Here was an even better view of the buildings, nearly unobstructed. About 2 minutes after I got up there, the first building (2 WTC) collapsed, pancaking down, creating havoc, debris, and untold dead. Everyone on the roof was speechless, though there was some sobbing, I don’t know from whom. I myself was stock still, shocked but fascinated, still finding it absurd and yet pregnant with ramifications for the future.
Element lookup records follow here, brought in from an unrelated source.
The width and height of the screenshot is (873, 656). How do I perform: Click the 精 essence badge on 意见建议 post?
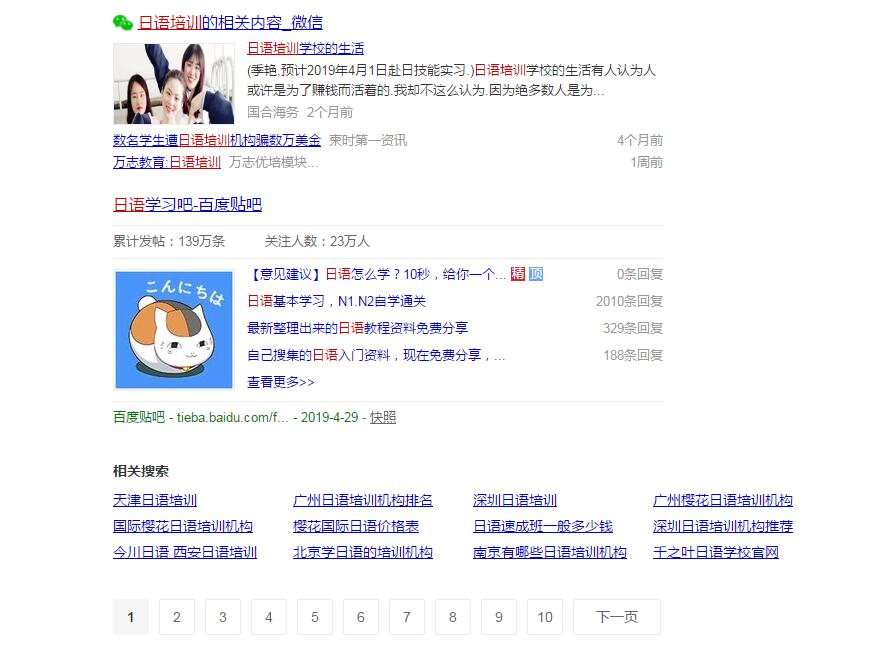click(518, 273)
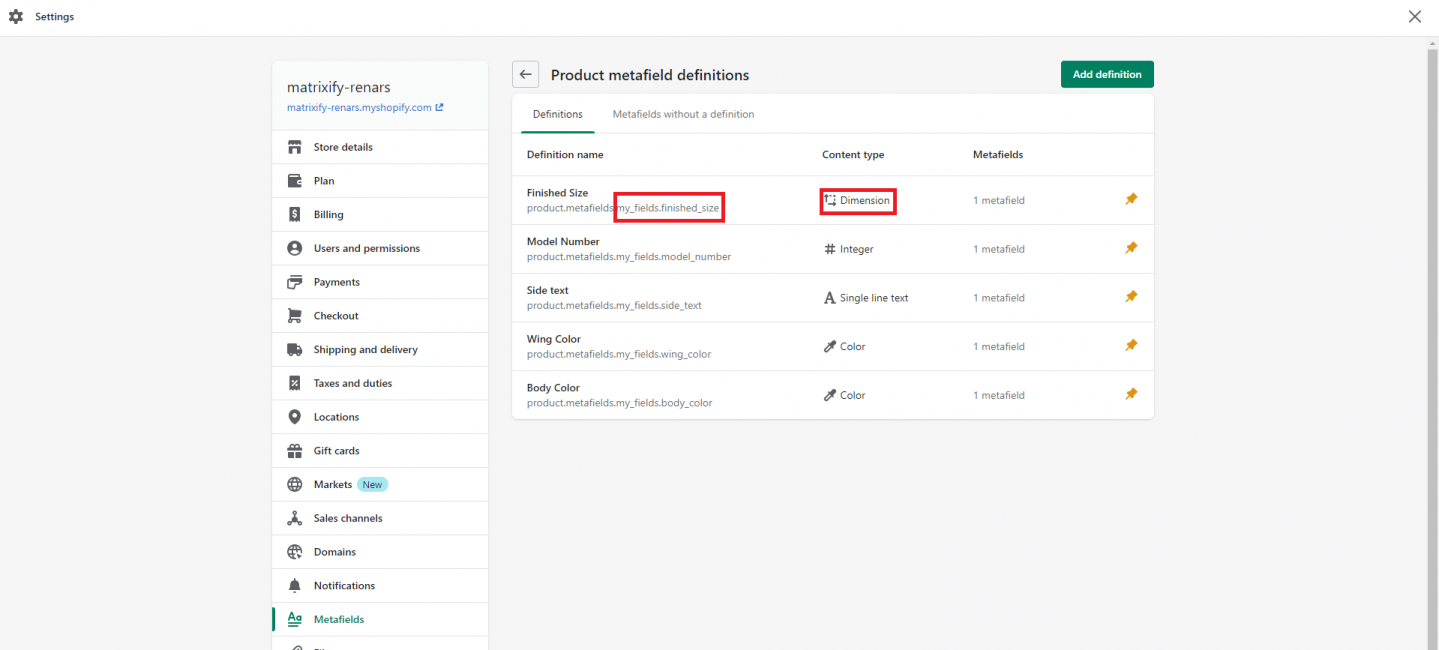Click the back arrow above Product metafield definitions
This screenshot has width=1439, height=650.
[525, 74]
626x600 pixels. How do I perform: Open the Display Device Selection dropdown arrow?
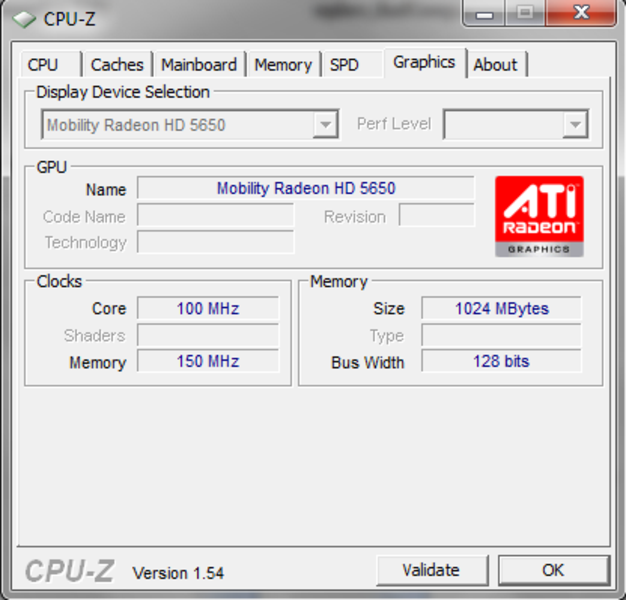tap(325, 125)
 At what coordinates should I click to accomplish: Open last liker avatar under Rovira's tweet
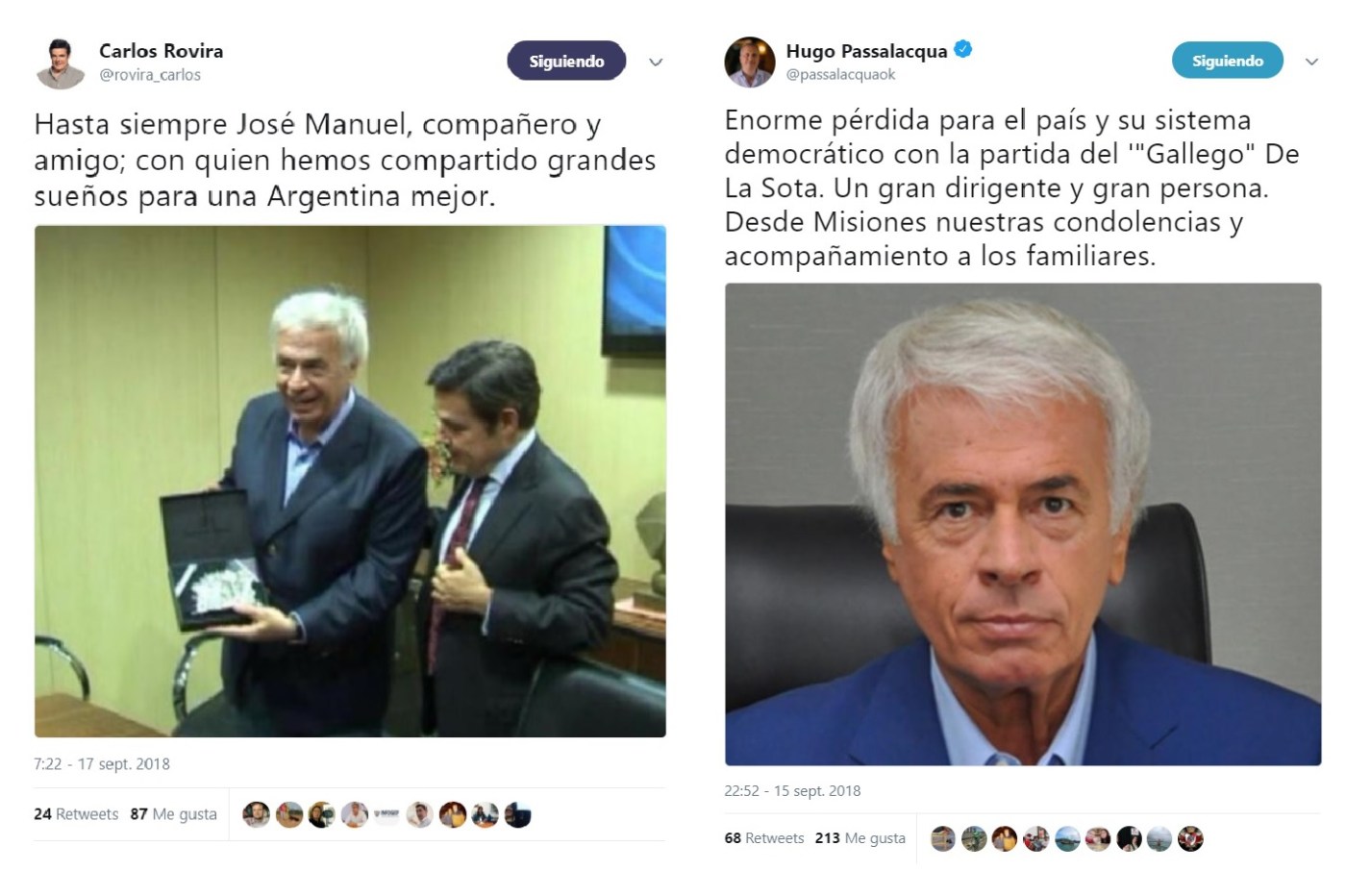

I stayed on the roof for another 45 minutes, watching the second tower fall. Then, with the others, I slowly walked down the stairs of the building to the street, and I walked home (about 6 miles away). There was no panic in the streets that I saw. Everyone was walking slowly home. Cell phones didn’t work, so people lined up outside payphones. I knew my chances for calling anyone were slim, so I waited until I got home to call my parents in Salt Lake. They had watched the entire event on the television, and my mother’s first words to me were, “now you know what Pearl Harbor was like.”

At the time, my niece’s husband, Chris Williams, was staying with me. He arrived home some hours later, and we were grateful to see each other. I spent the rest of the day, and the rest of the week, watching the news coverage like everyone else. We didn’t return to work until Friday.

Although I was a witness to these events, I wasn’t personally affected in any way (although my hometown, Summit, NJ, was hard-hit — it was featured on 60 Minutes, and one well-known casualty, Todd Rancke, was someone who had dated my little sister). There is probably some stress-related trauma which I’ve experienced as difficulty concentrating and other physiological symptoms, but for the most part, I am unharmed and unaltered by the experience. But it certainly was vivid, perhaps my most vivid memory of all.